La mobilisation de l’épargne Covid devient un enjeu politique
Un pavé dans la mare» ? Louis Gallois, ancien président du conseil de surveillance de PSA, a plaidé lundi sur Europe 1 pour la mise en place, «temporairement pendant deux ans par exemple», d’un impôt de solidarité sur les plus aisés afin de venir en aide aux personnes les plus touchées par la crise économique liée à la crise sanitaire, en particuliers les jeunes. L’ancien patron part du constat que «30% des Français ont épargné» et évoque une imposition provisoirement renforcée «sur les tranches les plus élevées» de l’impôt sur le revenu, pour une affectation précise et pas pour rembourser la dette publique.
La crise sanitaire et économique menaçant de creuser les inégalités de revenus et de patrimoine, le réflexe de taxer les plus riches se manifeste à nouveau. La tentation est d’aller puiser dans l'épargne excédentaire que ceux-ci ont accumulée depuis le début de la pandémie de Covid-19. Dimanche, le sénateur socialiste membre de la commission des finances Rémi Féraud évoquait ainsi l’idée de taxer l’épargne Covid, à l’instar de la fiscalité exceptionnelle mise en place par Nicolas Sarkozy à la sortie de la crise 2008. Cette épargne excédentaire pèse environ 100 milliards d’euros d’après la Banque de France, ou 18,8% du revenu disponible désormais, dont 70% ont été épargnés par 20% des Français les plus aisés selon le Conseil d’analyse économique. Déjà en avril, en pleine paralysie de l'économie française, une proposition de loi socialiste avait tenté en vain d’alourdir la fiscalité des assurances vie dont l’encours dépasse 30.000 euros…

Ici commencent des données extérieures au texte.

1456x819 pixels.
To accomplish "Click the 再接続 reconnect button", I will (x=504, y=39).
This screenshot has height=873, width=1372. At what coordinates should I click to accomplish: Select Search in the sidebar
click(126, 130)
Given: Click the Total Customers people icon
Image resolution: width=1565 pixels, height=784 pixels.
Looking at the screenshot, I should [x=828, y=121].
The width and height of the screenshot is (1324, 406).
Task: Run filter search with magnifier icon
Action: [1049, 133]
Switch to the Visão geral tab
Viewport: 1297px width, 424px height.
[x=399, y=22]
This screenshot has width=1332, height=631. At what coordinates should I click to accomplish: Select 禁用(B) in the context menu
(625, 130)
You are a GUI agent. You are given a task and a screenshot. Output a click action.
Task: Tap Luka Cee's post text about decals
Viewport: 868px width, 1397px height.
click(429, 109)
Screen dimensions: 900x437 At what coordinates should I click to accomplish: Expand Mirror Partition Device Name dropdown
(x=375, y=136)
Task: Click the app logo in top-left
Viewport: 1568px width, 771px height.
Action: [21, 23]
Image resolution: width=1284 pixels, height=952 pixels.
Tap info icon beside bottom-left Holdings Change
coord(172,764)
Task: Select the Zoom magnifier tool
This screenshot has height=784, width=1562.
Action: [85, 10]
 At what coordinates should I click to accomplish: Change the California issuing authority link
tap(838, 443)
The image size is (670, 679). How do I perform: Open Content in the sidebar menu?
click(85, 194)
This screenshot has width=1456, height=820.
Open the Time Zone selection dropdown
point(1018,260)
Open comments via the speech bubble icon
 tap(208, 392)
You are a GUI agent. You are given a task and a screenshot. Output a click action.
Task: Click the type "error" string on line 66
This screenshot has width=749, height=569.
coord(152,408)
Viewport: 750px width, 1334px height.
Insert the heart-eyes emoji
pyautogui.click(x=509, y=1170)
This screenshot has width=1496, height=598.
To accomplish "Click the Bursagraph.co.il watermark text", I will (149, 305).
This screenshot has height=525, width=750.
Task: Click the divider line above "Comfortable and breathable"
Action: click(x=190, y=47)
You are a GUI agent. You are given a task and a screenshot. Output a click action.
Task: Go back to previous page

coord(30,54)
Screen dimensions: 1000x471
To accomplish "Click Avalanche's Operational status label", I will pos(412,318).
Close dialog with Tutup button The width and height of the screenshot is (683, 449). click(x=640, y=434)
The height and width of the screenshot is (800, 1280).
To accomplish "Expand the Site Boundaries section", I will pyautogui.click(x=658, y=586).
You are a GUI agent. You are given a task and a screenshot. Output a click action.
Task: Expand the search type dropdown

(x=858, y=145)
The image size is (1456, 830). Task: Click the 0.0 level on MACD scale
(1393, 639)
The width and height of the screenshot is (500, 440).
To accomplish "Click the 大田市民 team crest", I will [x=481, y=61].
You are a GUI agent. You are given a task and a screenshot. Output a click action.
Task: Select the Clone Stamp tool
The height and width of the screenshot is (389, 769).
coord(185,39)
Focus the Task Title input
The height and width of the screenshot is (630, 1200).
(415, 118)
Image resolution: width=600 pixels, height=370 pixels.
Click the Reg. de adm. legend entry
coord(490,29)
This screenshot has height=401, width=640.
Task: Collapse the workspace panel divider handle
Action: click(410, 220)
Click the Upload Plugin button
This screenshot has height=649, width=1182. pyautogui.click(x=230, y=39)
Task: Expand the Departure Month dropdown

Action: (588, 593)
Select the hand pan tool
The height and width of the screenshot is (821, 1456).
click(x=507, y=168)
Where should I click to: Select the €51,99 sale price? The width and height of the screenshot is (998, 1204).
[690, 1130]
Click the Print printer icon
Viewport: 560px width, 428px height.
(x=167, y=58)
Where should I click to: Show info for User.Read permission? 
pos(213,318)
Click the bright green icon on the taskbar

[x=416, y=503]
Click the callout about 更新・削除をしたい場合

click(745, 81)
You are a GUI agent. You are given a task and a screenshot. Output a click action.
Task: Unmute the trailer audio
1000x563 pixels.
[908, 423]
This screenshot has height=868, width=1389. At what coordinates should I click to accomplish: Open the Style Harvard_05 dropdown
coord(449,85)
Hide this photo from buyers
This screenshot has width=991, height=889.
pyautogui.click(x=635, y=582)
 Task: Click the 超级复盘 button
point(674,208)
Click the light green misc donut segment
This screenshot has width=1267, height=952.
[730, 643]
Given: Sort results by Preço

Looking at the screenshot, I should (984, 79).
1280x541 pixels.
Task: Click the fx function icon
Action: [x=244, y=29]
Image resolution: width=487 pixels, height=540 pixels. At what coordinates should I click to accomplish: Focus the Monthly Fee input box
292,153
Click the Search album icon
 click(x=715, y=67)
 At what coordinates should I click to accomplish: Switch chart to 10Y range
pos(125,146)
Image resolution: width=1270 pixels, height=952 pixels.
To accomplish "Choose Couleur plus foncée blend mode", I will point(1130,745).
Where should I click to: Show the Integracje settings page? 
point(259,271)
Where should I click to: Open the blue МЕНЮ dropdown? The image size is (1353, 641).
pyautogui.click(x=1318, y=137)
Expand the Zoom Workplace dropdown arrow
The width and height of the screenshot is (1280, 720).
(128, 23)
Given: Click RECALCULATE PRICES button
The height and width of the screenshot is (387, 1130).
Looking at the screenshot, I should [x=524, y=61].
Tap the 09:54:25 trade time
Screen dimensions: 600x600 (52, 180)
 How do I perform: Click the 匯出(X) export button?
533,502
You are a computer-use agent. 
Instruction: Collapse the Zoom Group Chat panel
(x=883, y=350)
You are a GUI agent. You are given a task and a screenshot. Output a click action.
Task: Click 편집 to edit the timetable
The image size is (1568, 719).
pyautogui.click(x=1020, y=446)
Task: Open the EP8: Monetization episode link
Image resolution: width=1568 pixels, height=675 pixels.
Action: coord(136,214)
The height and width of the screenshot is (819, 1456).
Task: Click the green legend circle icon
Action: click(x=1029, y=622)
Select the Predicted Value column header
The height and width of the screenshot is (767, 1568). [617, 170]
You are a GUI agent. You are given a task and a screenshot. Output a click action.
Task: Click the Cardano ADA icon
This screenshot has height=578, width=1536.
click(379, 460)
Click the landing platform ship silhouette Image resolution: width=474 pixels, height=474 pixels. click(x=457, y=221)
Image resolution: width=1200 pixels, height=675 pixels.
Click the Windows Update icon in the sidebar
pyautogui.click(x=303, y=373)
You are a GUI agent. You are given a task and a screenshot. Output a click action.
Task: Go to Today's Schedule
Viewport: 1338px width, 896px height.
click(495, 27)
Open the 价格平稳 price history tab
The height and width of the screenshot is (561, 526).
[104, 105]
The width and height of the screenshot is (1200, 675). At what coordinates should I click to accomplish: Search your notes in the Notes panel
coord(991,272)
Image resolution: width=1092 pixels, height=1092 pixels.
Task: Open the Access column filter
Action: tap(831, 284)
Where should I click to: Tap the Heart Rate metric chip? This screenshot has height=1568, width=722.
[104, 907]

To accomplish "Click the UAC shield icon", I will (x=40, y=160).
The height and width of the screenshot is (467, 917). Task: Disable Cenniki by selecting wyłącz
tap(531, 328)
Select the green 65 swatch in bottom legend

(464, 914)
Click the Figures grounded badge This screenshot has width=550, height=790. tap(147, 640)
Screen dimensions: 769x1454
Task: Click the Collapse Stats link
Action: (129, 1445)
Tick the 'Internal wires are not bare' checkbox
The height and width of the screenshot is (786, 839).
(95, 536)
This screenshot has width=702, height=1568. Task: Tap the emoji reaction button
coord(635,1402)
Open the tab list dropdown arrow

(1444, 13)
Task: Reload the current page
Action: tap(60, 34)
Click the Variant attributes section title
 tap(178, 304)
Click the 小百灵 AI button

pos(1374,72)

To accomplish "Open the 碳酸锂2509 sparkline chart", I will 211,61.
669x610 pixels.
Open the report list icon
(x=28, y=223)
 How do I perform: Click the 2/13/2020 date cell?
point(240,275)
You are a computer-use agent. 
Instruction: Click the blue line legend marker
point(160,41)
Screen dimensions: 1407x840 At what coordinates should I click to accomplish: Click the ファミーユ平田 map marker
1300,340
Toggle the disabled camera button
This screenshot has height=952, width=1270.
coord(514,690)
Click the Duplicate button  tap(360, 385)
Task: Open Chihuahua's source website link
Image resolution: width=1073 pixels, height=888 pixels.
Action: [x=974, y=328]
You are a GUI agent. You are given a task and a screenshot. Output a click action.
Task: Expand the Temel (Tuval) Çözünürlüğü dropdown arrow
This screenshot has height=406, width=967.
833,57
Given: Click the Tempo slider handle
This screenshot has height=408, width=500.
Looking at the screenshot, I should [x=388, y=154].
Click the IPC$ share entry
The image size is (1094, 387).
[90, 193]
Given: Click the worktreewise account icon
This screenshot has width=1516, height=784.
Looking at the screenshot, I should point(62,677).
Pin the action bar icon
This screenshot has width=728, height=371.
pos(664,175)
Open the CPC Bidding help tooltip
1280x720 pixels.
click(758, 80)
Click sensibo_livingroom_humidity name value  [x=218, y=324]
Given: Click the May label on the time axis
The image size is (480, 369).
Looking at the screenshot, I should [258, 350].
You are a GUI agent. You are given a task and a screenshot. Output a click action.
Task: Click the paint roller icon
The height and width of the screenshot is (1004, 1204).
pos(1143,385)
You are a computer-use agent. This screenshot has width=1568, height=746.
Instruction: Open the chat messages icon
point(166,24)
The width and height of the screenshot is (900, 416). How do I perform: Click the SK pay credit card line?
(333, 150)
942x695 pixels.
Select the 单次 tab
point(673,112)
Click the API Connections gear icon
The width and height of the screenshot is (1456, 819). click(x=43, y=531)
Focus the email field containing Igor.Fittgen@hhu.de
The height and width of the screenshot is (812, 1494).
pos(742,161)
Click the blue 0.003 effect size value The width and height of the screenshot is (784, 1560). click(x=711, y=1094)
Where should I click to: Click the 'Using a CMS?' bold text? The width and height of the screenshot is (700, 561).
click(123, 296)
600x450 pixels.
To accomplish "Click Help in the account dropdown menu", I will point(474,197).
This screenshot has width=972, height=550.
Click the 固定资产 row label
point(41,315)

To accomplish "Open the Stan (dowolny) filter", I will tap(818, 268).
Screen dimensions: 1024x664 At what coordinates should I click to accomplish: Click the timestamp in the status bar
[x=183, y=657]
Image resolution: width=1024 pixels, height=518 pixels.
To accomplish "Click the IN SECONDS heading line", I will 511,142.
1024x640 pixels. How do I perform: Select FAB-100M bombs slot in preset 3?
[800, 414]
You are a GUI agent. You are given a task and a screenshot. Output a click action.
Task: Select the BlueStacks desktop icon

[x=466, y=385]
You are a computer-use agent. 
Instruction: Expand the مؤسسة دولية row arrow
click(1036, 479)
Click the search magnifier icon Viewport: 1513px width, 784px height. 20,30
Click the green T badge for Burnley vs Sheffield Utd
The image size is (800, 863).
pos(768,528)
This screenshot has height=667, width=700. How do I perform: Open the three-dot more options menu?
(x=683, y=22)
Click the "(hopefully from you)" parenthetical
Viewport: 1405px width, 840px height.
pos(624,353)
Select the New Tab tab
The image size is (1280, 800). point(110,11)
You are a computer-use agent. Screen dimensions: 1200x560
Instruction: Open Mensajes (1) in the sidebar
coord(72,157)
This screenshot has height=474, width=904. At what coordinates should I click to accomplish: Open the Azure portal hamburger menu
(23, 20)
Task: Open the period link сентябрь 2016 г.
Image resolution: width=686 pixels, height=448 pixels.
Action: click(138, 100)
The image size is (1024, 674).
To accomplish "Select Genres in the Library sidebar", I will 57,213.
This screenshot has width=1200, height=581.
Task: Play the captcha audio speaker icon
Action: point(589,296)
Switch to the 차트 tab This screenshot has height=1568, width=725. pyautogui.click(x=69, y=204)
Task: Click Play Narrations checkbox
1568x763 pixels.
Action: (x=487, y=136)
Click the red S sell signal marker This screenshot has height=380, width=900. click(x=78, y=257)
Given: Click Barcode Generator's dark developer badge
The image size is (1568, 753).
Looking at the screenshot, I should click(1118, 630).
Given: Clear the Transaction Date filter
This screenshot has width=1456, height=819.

Flécher l'épargne vers l'économie
Sollicité par L’Agefi, Bercy répond que, «comme mentionné à plusieurs reprises, le ministre est contre toute hausse d’impôts».
La question, dans ce débat qui monte en puissance à un an de l’élection présidentielle, est surtout de savoir s’il faut mobiliser l’épargne pour financer l’urgence des plus démunis, d’où l’idée d’une taxe, ou plutôt pour soutenir la reprise de l’économie (via la consommation) et l’avenir (via l’investissement). Pour la consommation, «la confiance des citoyens nécessite de la stabilité fiscale», rappelle le ministère de l’Economie. Quant à l’investissement, le plan de relance a prévu deux dispositifs pour s’appuyer sur l’épargne : au travers de fonds labellisés (actuellement plus de 120 pour 12 milliards d’euros) mais dont on peut douter que l’encours explosera sans incitation fiscale, juste sur la foi du Label Relance ; et au travers de Bpifrance, qui a lancé le 1er octobre le premier fonds de fonds de PME et d’ETI non cotées à destination des particuliers. Bpifrance Entreprises 1 (95 millions d’actifs) sera bientôt distribué dans tous les réseaux bancaires, et l’initiative sera ensuite renouvelée. Le ministre Bruno Le Maire a estimé que cette étape prolongeait les efforts de fléchage de l'épargne vers l'économie entamés avec la loi Pacte, notamment via le plan épargne retraite (PER) dont l’encours atteint désormais 12 milliards d’euros.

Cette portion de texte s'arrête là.